During an upper body day, your forearms are used in everything from curls, presses, and lateral raises. Add in your back work and your forearms are exhausted. You might fail the movement thinking your back is trained, but really your forearms let you down and can no longer manage the load.

While this happens, your back is kicking back drinking a margarita because it barely had to work.

So straps allow lifters to rest their forearms thus allowing the stress to funnel towards those back muscles. This will get you not only feeling your back, but allow you to push towards failure to get some serious growth going.

Oh, and if straps are uncomfortable, try versa grip or any sort of grip assist. The same principle applies.

Go Lighter

The back just like any other muscle. It can grow from a variety of rep ranges, but certain exercises don’t lend themselves great to heavy loading, especially for the goal of hypertrophy.

Ever do a really heavy sumo deadlift, barbell bench press, or bent over barbell row? Yeah these exercises feel hard, but doing them heavy simply feels hard overall, not on the local muscle.

Heavier loads apply more force on other structures like your joints and connective tissues.
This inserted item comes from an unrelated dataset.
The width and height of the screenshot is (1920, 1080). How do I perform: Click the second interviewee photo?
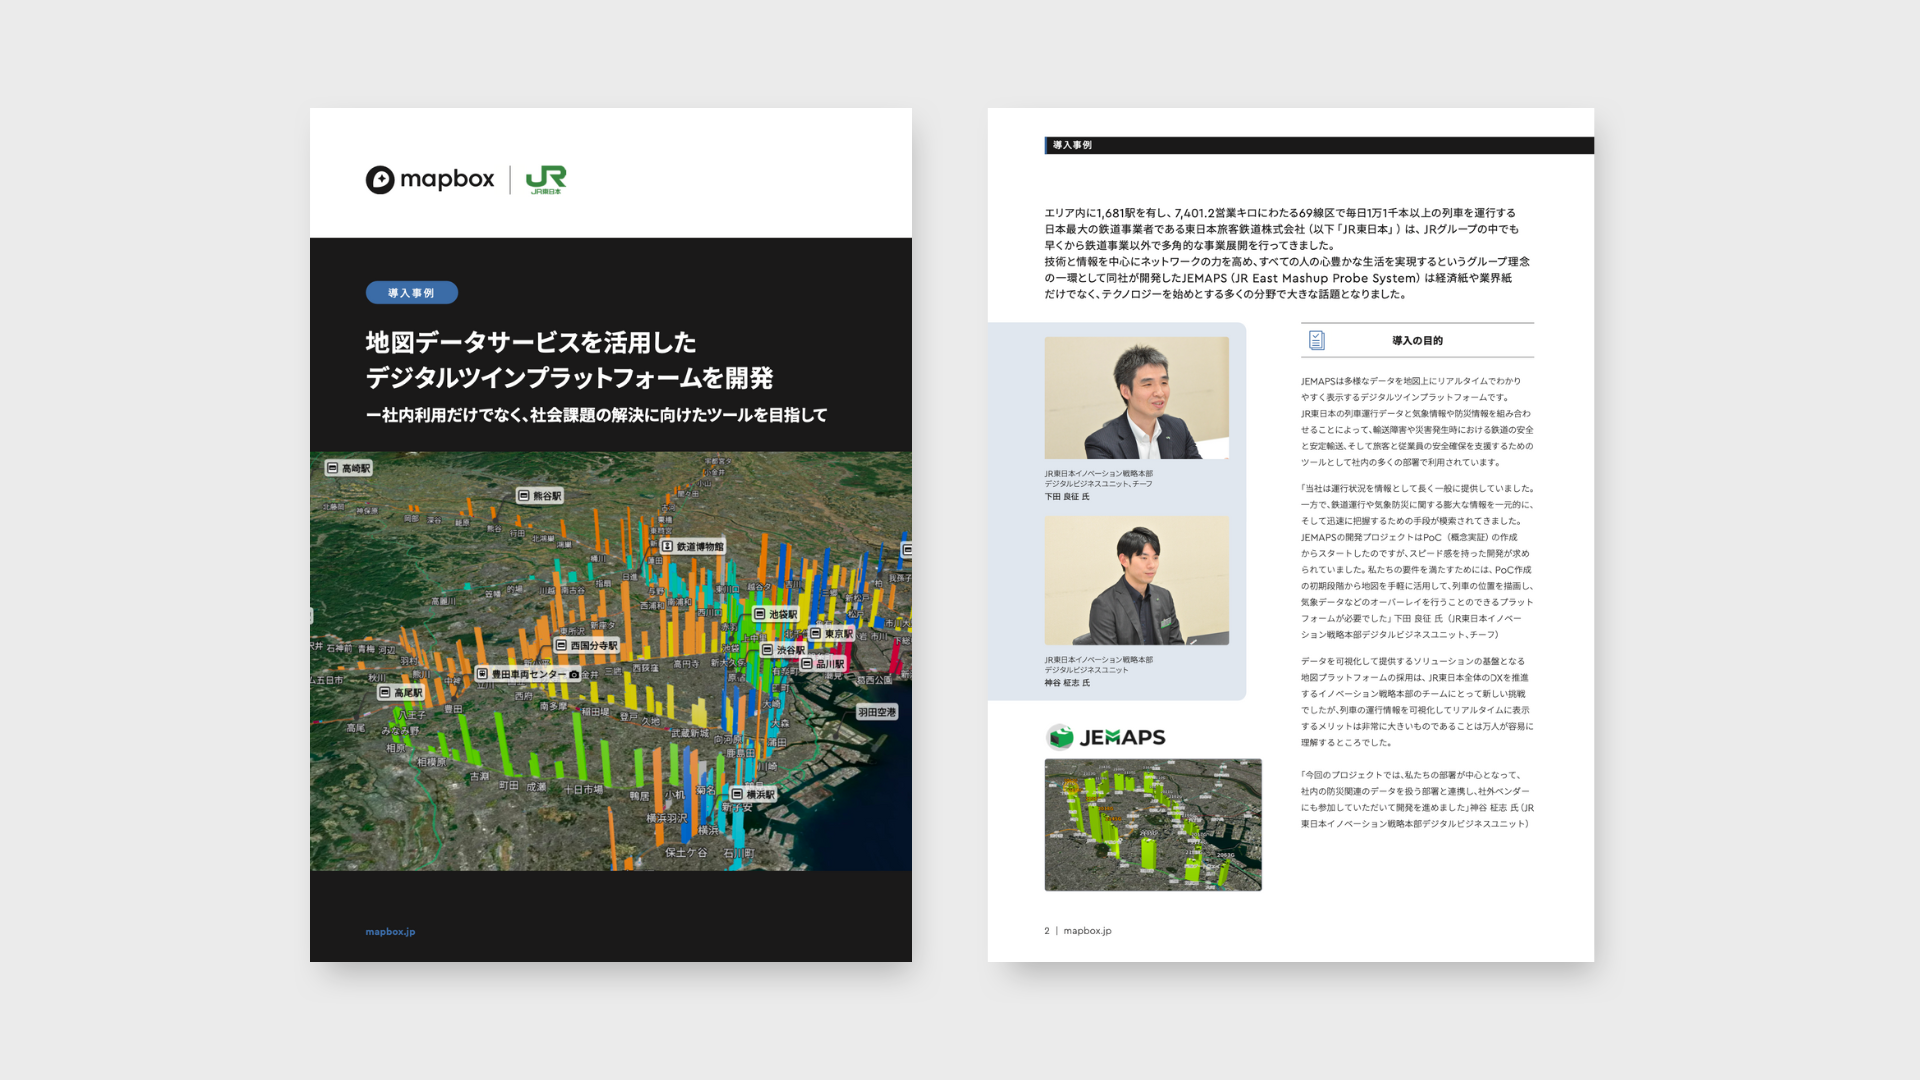coord(1137,581)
This requires more stabilization from your core and other muscles. Any deviation in form is met with more stabilization because of the high load.

In the case of a barbell row, your hamstrings, low back, and core are stabilizing the load. Even if you use straps, a heavy row under 5 reps won’t get your back that pumped feeling you desire.

So while heavy is cool when your gym crush walks by, it’s not always conducive towards your goals.

To feel your back, it’s important to go lighter. I’m talking 8-12 or even 12-20 rep range. Tell me by the time you reach a 20-rep failure set that you don’t feel your back more. It’ll be lit like a Christmas tree. Ok, not the best metaphor, but you get the idea.

Don’t Overthink Back Training

Literally speaking, don’t overthink feeling your back. It’s not necessarily a brain thing. It’s a matter of environment. Set up your execution properly, use straps to aid those limiting forearms, and provide an appropriate load (lighter load).

Do the following and you’ll feel your back without even trying. That should be the goal of good back training.